Third, invest in custom queries for what matters in your context. Default queries cover common vulnerabilities, but internal conventions are company-specific. Spending a day each quarter writing one or two custom queries produces a battery that turns CodeQL into part of the team’s style. This pairs well with the strategy of using Semgrep for lighter patterns.

Operational costs

GitHub Advanced Security bills per active committer on private repositories. In mid-sized organizations it can accumulate quickly and is worth modeling before broad activation. For public repositories, CodeQL is free.

The less visible cost is CI minutes. On a large multi-language repository, database extraction can consume tens of minutes per run. This is managed well with:

• Extraction caches.
• Running only on certain events (not every push of every branch).
• Splitting analysis by language for parallelism.

The last cost is human: someone has to look at alerts, filter false positives, maintain custom queries, and decide when to reject a PR on security grounds. Without that role, the tool generates debt instead of value.

When it’s worth it

CodeQL inside GHAS pays off when several conditions hold: your stack is among the well supported; you have a team capable of attending generated alerts; your threat model includes statically detectable vulnerabilities as relevant risk; and you are willing to invest in custom queries so the tool adapts to your conventions, not the other way around.

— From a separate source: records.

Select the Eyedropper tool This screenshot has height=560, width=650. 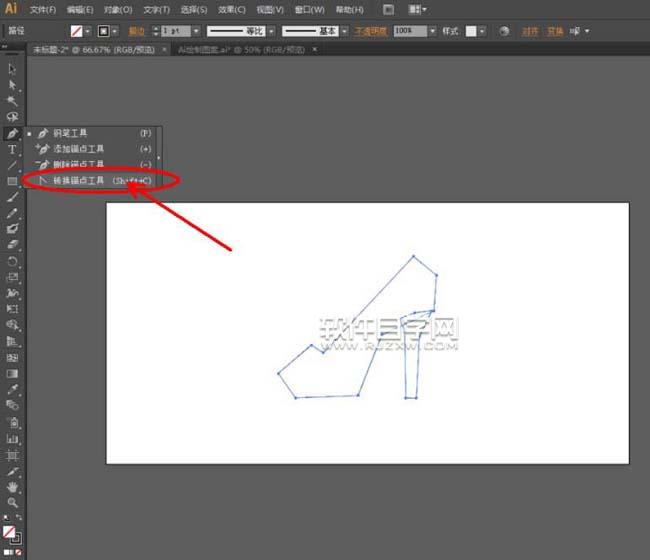pos(12,389)
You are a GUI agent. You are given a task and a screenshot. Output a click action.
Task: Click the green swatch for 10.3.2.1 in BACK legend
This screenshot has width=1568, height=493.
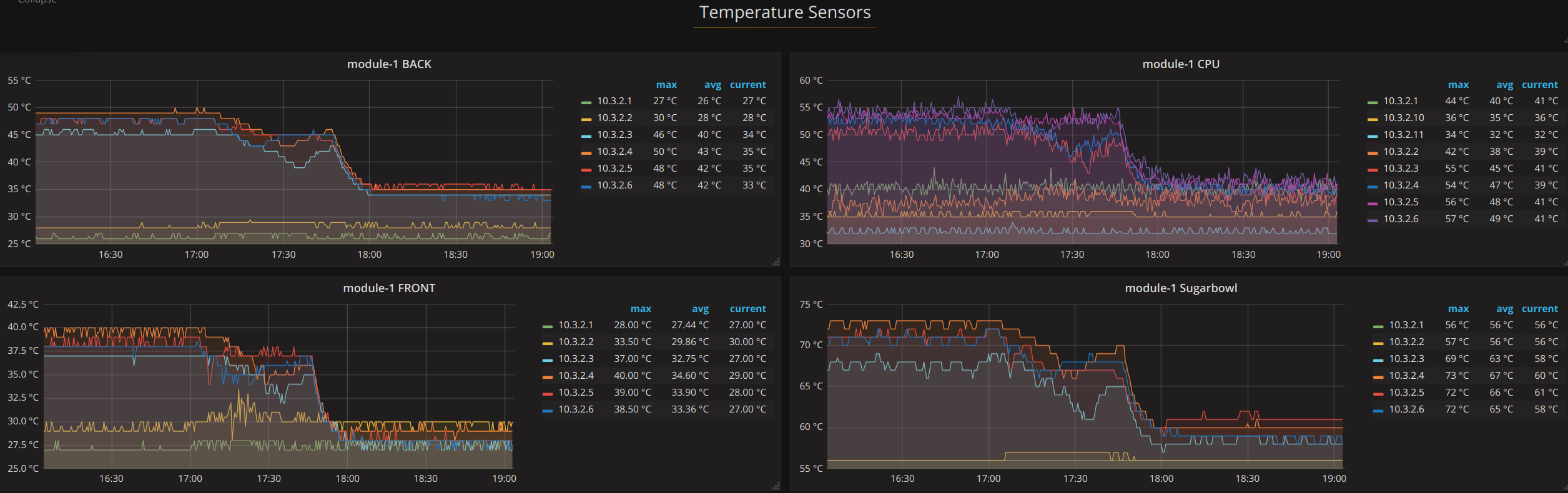click(x=586, y=102)
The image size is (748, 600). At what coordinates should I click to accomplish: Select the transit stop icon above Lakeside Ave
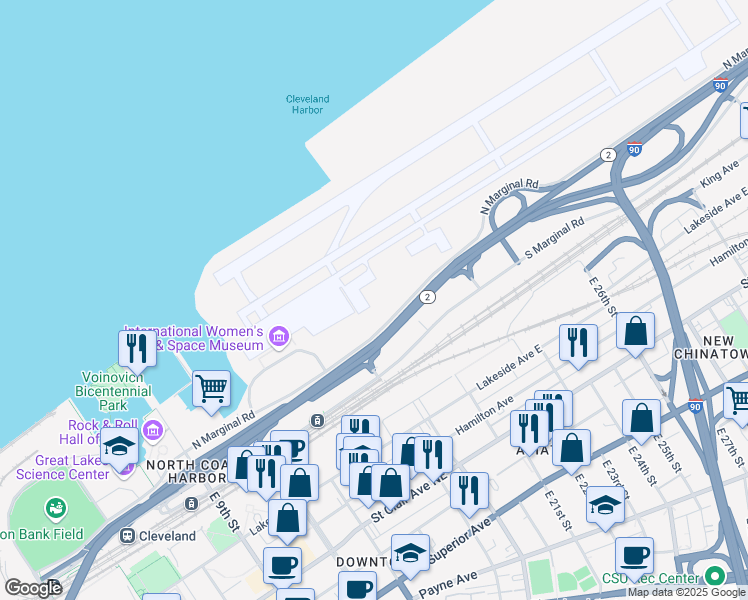pos(317,420)
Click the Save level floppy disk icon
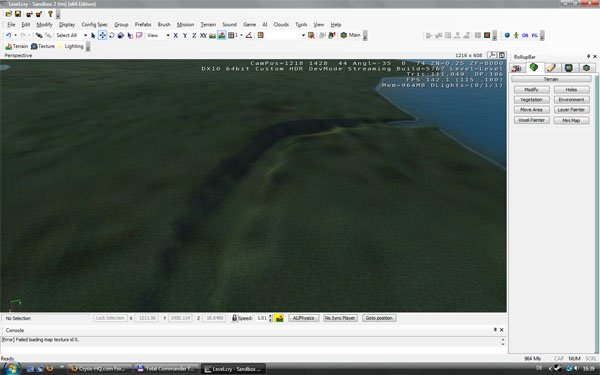Image resolution: width=600 pixels, height=375 pixels. click(x=18, y=14)
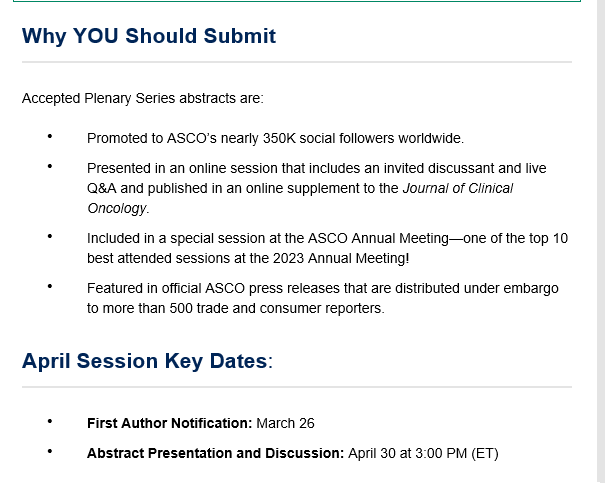The width and height of the screenshot is (605, 483).
Task: Click bold "Abstract Presentation and Discussion:" label
Action: pyautogui.click(x=215, y=453)
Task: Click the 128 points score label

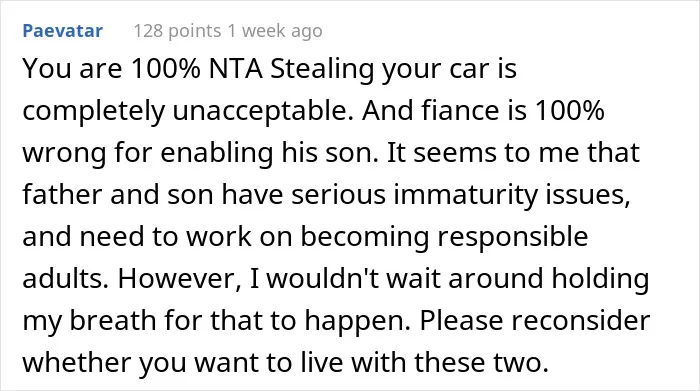Action: click(177, 31)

If you can only afford one security tool in your pipeline and work on GitHub, CodeQL is very likely the best first investment, for its integration and coverage. If you already have a mature SAST from another vendor, the decision complicates: pilot CodeQL in parallel for a quarter and compare on the same code before deciding. Beyond the engine, what distinguishes a useful integration from a useless one is the review habit: without that habit, any SAST is just noise with a budget.